→ **Records provided**
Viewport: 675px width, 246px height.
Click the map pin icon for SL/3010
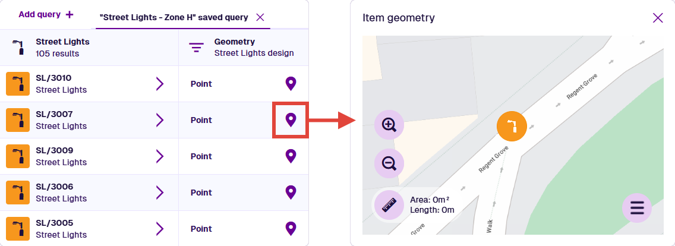point(291,84)
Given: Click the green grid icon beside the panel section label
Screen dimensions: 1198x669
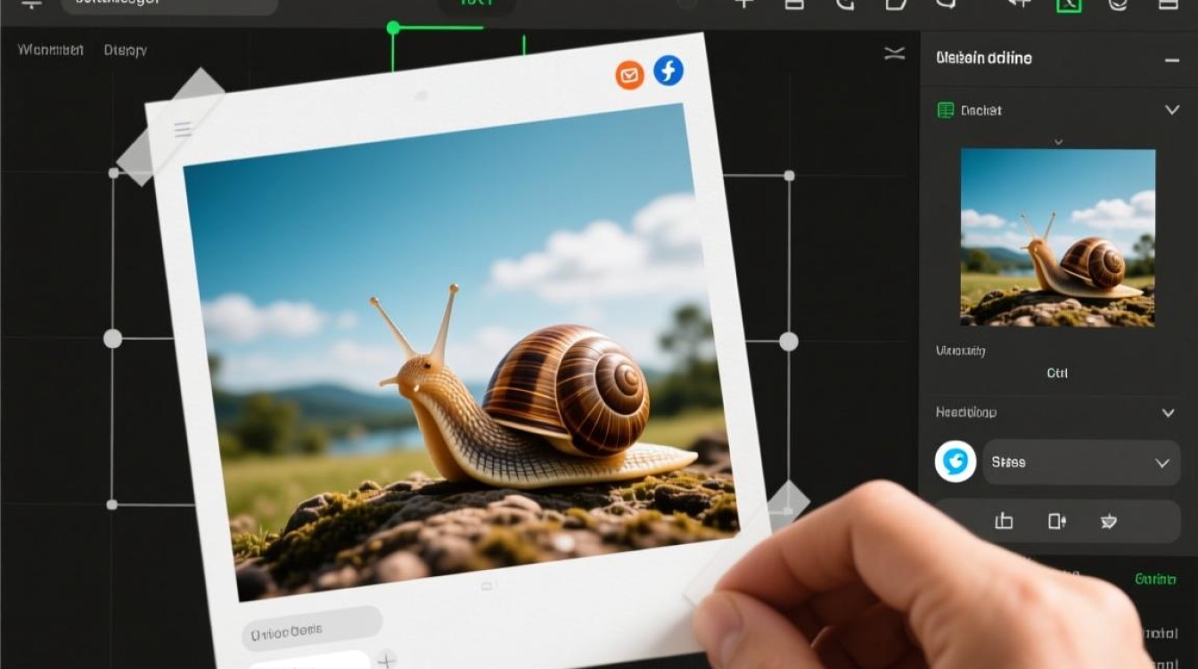Looking at the screenshot, I should [946, 111].
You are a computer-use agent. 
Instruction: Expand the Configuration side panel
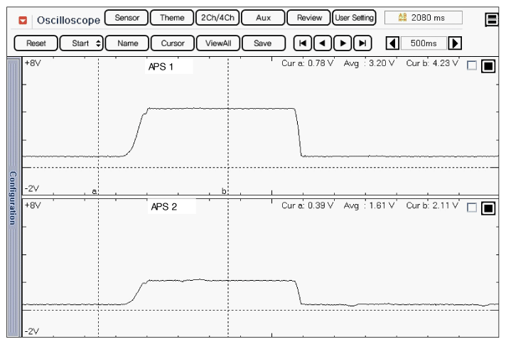(x=12, y=198)
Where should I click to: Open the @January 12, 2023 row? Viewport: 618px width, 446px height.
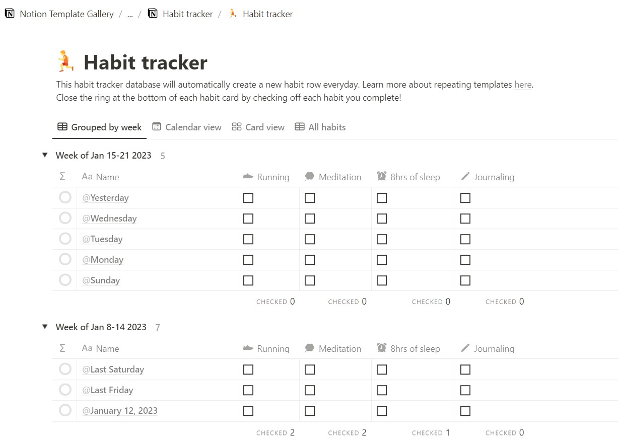(120, 411)
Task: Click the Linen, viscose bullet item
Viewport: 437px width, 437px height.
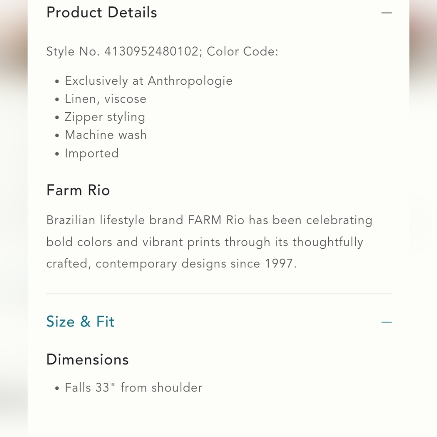Action: (x=105, y=99)
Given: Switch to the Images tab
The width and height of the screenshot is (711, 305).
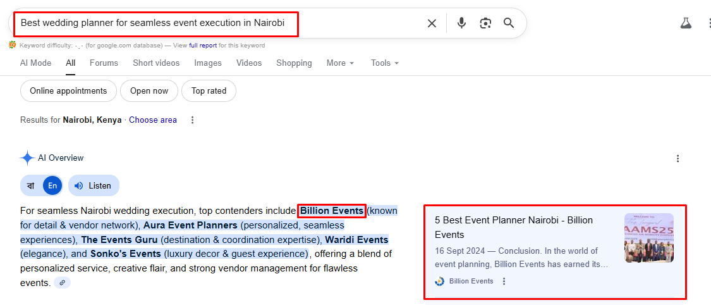Looking at the screenshot, I should (208, 63).
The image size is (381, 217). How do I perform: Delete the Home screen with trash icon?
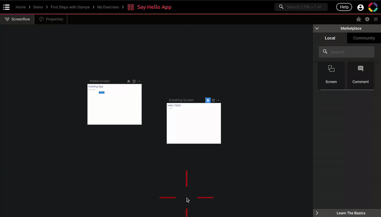[134, 81]
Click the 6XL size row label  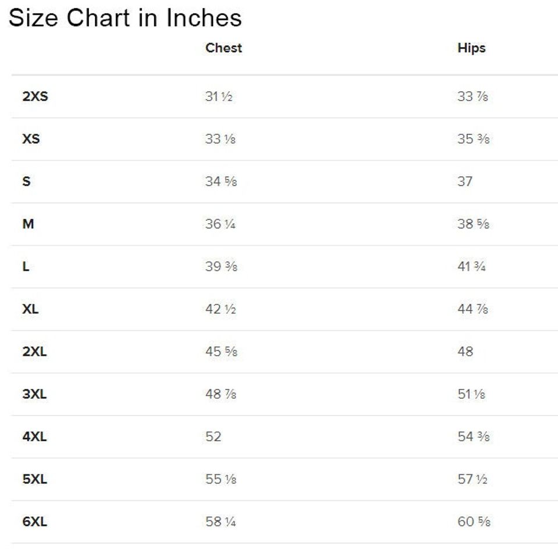point(34,522)
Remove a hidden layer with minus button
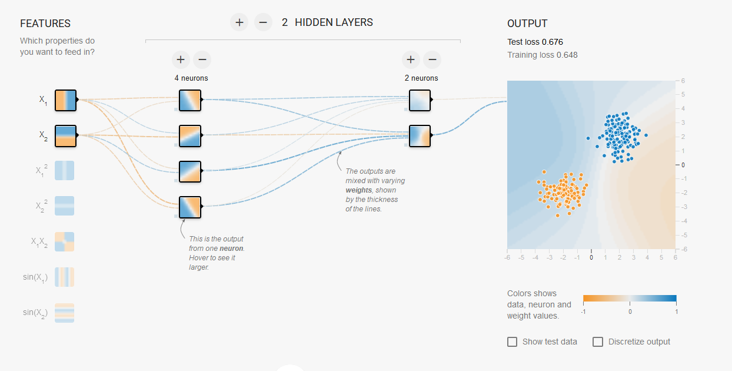The width and height of the screenshot is (732, 371). [x=263, y=23]
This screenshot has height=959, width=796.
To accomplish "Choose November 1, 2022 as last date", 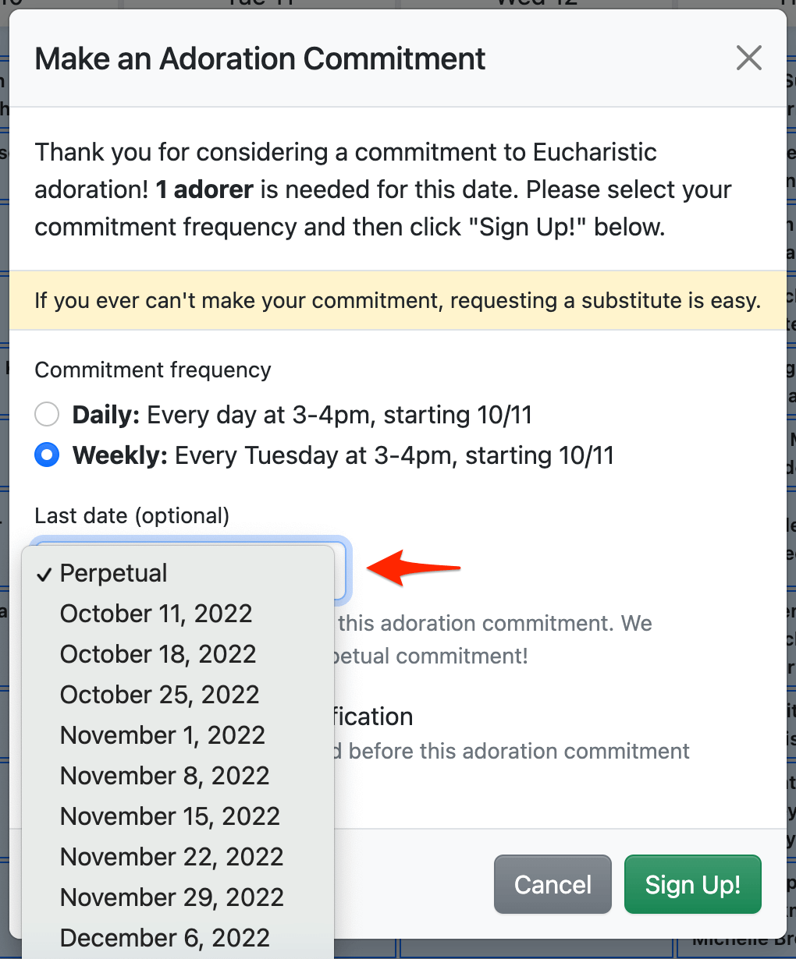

→ **Task details**
All the lines that hold the word "Given" must appear in the answer, copied from the records.

→ **Answer**
Given: Click the green grid icon beside the panel section label
Given: Switch to the Images tab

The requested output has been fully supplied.